An Open Letter to my Class

A lot of you have been checking in on me over the past few days to see how I am faring. In response, I wanted to share the letter that I read out to my classmates in yesterday's Community Solidarity Event.

Hi everyone. I want to thank each and every single one of you for being here today. Your presence is valued, your presence matters, and your presence makes a difference. Thank you for that. 

To say that the past few days have been extremely troubling, would be an understatement. There is a lot going on – in us, on this campus, in this country – that is hard to put into words. 

I therefore wanted to share three things with you. A little about me, a little about us, and a little about you. 


Some of you have been following my social media over the past few days, and seen how I – as a dual citizen of Iran and Germany – have been affected by the executive order. These have been some turbulent days for me and my entire family, including my brother, who is working here in the US on a work visa. 

I came to this country 6 years ago. I came here because I was looking for a place I could call my home. And before I knew it, I did call this place my home. Over the course of the past 6 years, I have left this country 57 times. But I also came back 57 times. And every time I would cross the border, I would hear the words “Sir, welcome back home.” 

Following the events on Friday, however, I suddenly didn’t feel like I was home anymore. For many days in a row I woke up every morning, under the impression that I am imprisoned here – not able to return should I ever leave. That I am not welcome, that the past 6 years have been an illusion that I was forcefully being waken up from. And that I would not hear the words “Sir, welcome back home” for a 58th time.

Now thankfully, the situation surrounding the EO has changed drastically in my favor. My green card and my German citizenship are finally giving me the protection that I deserve and that was violated during the days following the EO. 

Nevertheless, I remain extremely worried about how the next few weeks, months and years are going to play out. Especially as a proud Iranian – as someone who has dedicated a large part of his life to portraying and promoting the real, human side of Iran – I remain particularly worried about recent developments. Over the past 48 hours, the US has repeatedly threatened Iran and put the country “on notice.” There is also a bill in the US House which specifically authorizes the president to launch a pre-emptive war on Iran at any time of his choosing and without any further Congressional oversight or input. I am afraid that before we know it, we are at war with Iran. You think it’s far-fetched? I tell you it’s not.


I would now like to say a few words about us as a community. Many of us came here from countries far away. In pursuit of education and a better future, we left behind all we have, we left behind our friends and families. For all those people here who did that, the GSB community is our replacement family. 

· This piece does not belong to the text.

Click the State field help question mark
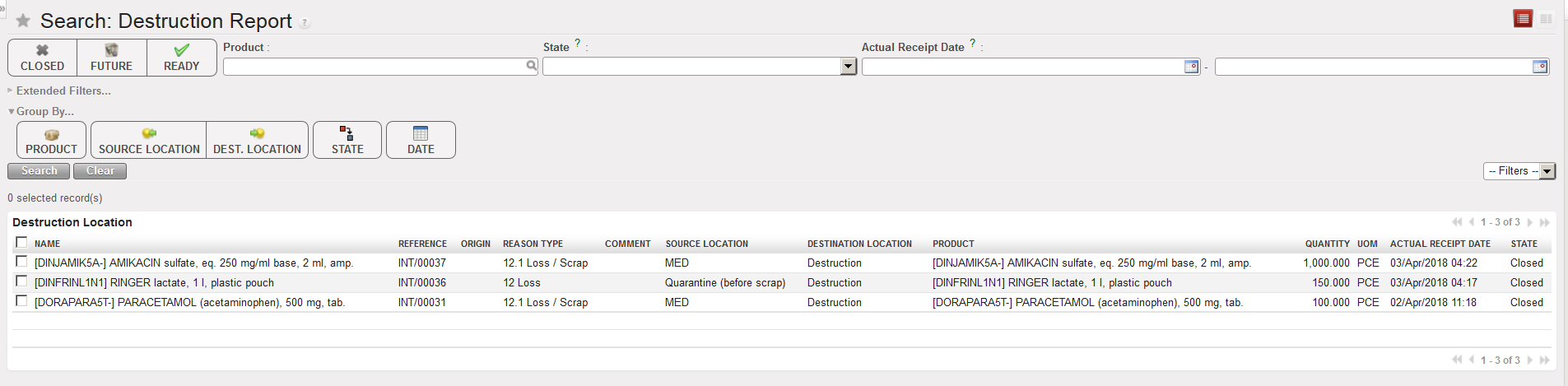The width and height of the screenshot is (1568, 386). [x=577, y=43]
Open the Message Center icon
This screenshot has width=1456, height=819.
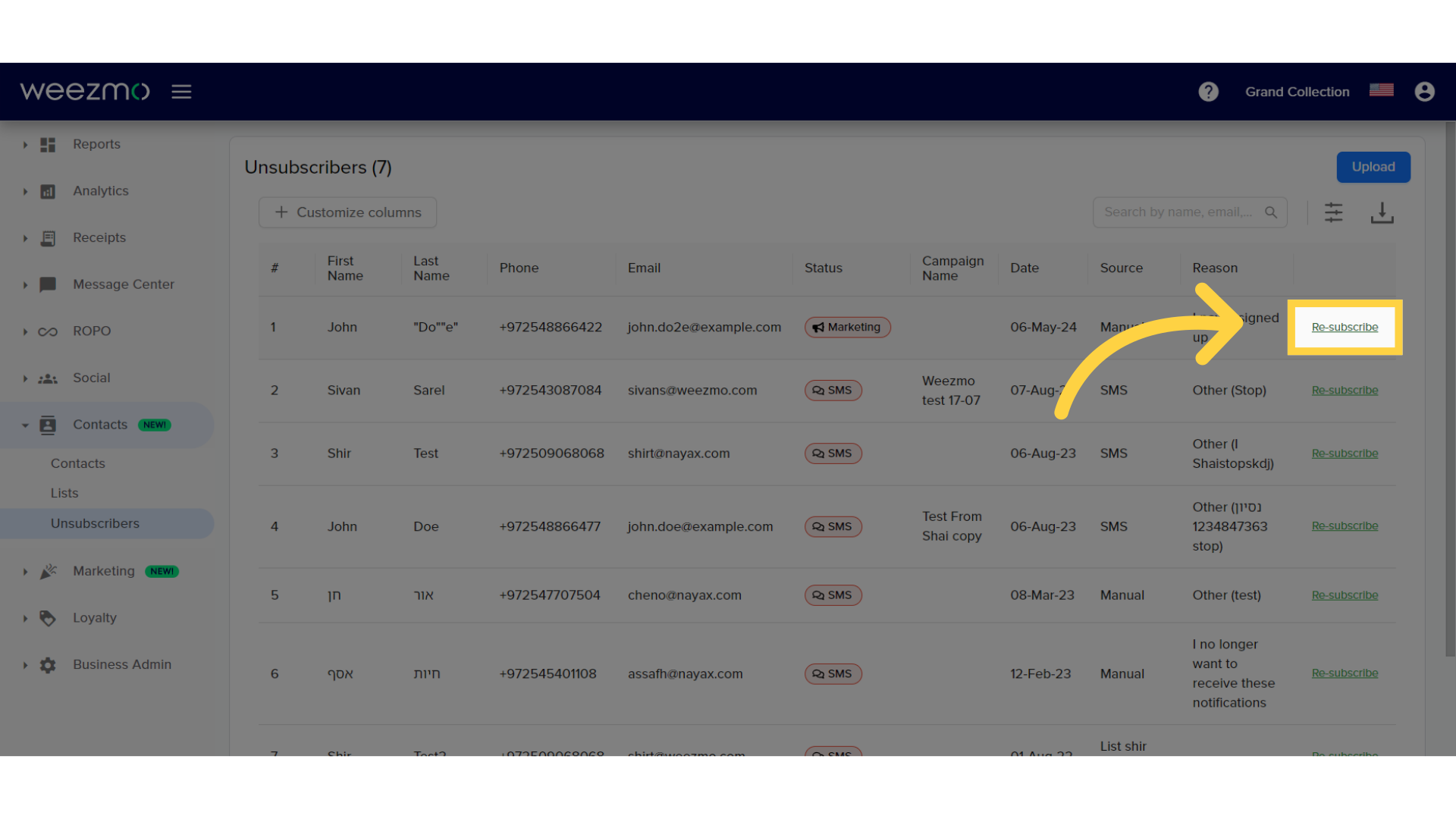pyautogui.click(x=47, y=284)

Personally, I have been extremely disappointed by the lack of public response by our Dean. I had the opportunity to talk to him 1:1 today, and I made it very clear that as the leader of this community, of this family, I find it unacceptable for him to take such impassioned stance. As a leading institution, we can’t just talk about our values – we have to act on those values. It’s despicably hypocritical if we pride ourselves with how international and diverse we are, but then don’t publicly defend all the diverse members of our community in the moment they are under attack. 

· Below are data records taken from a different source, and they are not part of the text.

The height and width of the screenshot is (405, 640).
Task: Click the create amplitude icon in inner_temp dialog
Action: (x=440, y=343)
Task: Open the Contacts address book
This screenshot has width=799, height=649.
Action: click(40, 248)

And while emotions are high among so many of us, let’s do not forget that we are all sitting in the same boat, we are all playing for the same team. GSB is family. And today, more than ever, we need to stick together and take care of each other. 

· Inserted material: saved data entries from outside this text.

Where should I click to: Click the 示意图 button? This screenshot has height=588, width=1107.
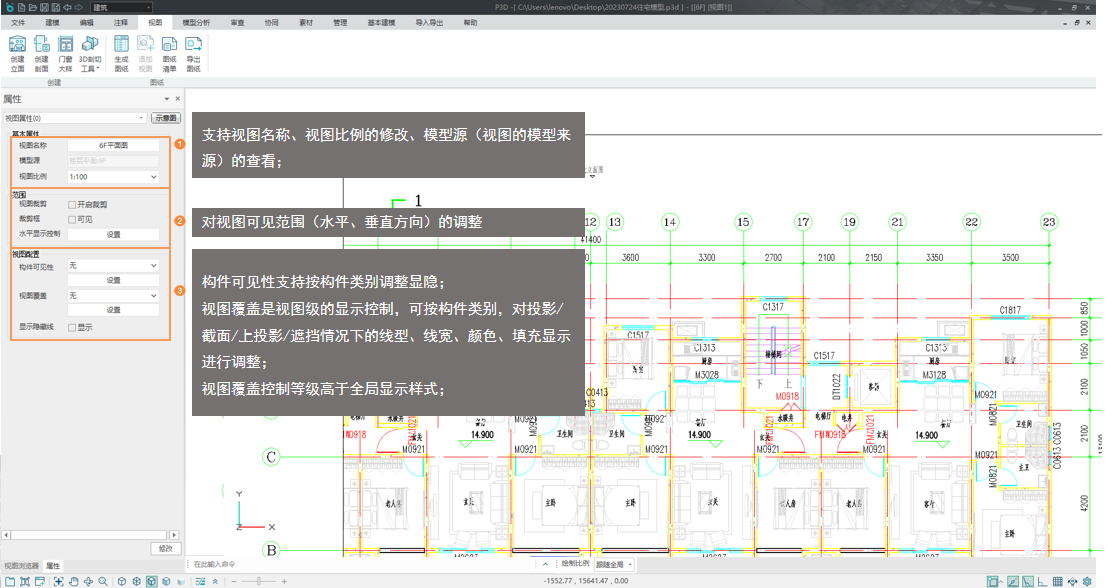pyautogui.click(x=165, y=118)
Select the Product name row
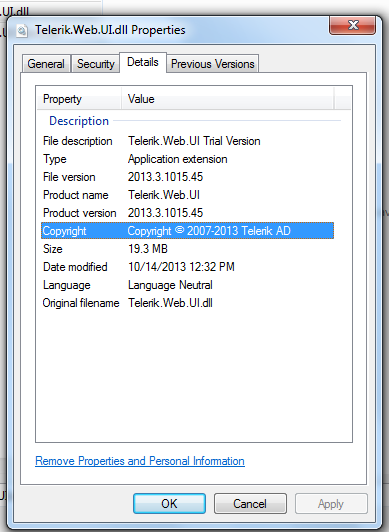The height and width of the screenshot is (532, 389). pyautogui.click(x=187, y=195)
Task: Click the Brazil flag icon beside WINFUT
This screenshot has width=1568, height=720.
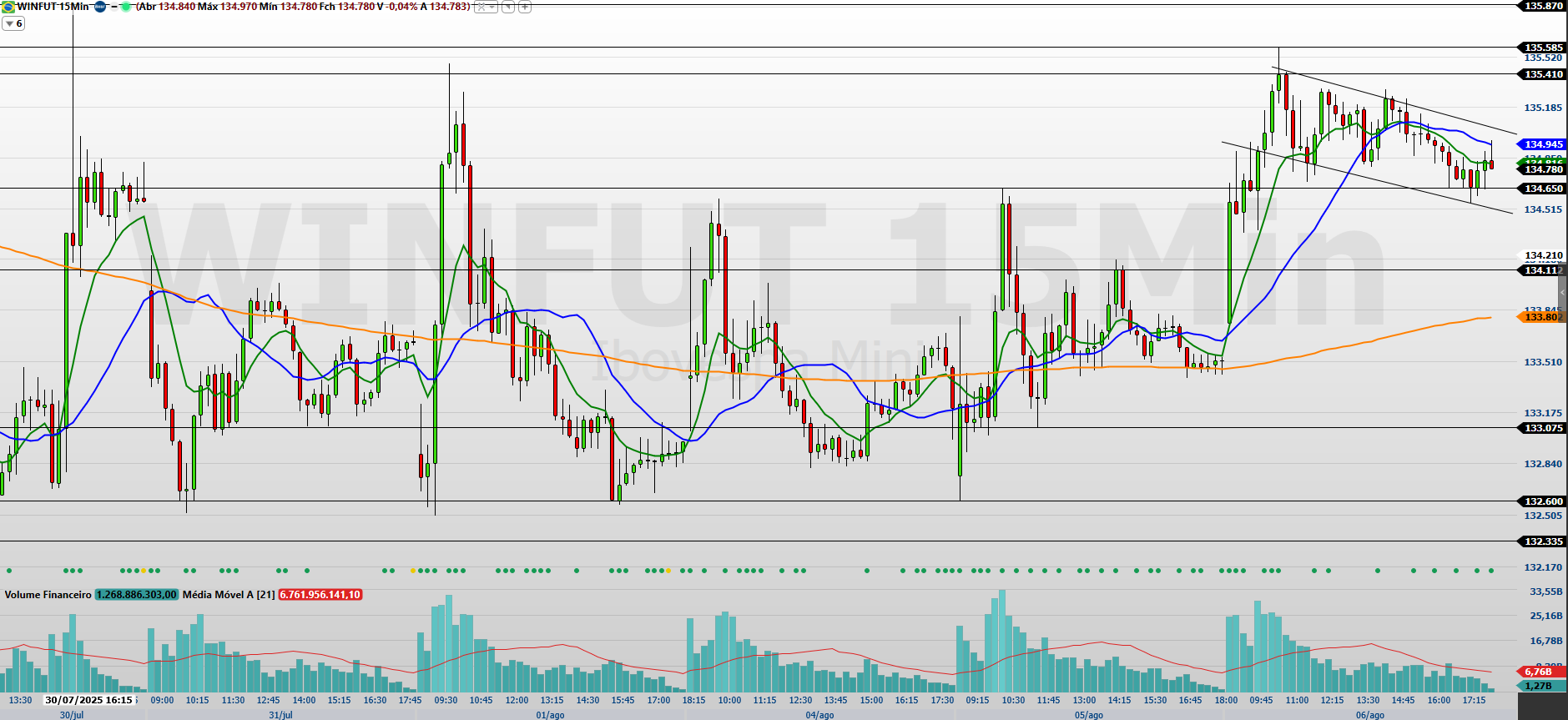Action: (8, 7)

Lastly, I would like to say a few things about you. In conversations with many of you, I have learned that some of you feel helpless, confused and uncertain about what can be done. How you can make your voice heard. How you can effectuate change. Some of you are not even American citizens, so why care? 

To those among you that think that way, I want to remind you that much of the backpedaling that we saw happening after the EO went into effect, was a direct result of the demonstrations. 

We are living in times in which staying silent is not an option anymore. If we don’t speak up for ourselves, at least we have to speak up for our friends and those whose voices can't be heard – the refugees, the immigrants, the people in need. Because more often than not what matters more is the voice of the allies than the voice of those affected. 

And if you feel your presence in a demonstration doesn’t matter, you couldn’t be any more wrong. It matters to the person on your left who will feel connected when she turns around and sees you shout. And it matters to the person on your right who will feel supported when he turns around and sees you holding up a sign. Your presence is valued, your presence matters, and your presence makes a difference.

In many ways these times are a moment of truth. And I hope that years from now we will be able to look back and proudly say that we did not let this become the new norm. That we did not just talk the talk, but also walked the talk. And that we made sure, that we stepped up as the leaders that all of us, in this room, aspire to be. Thank you.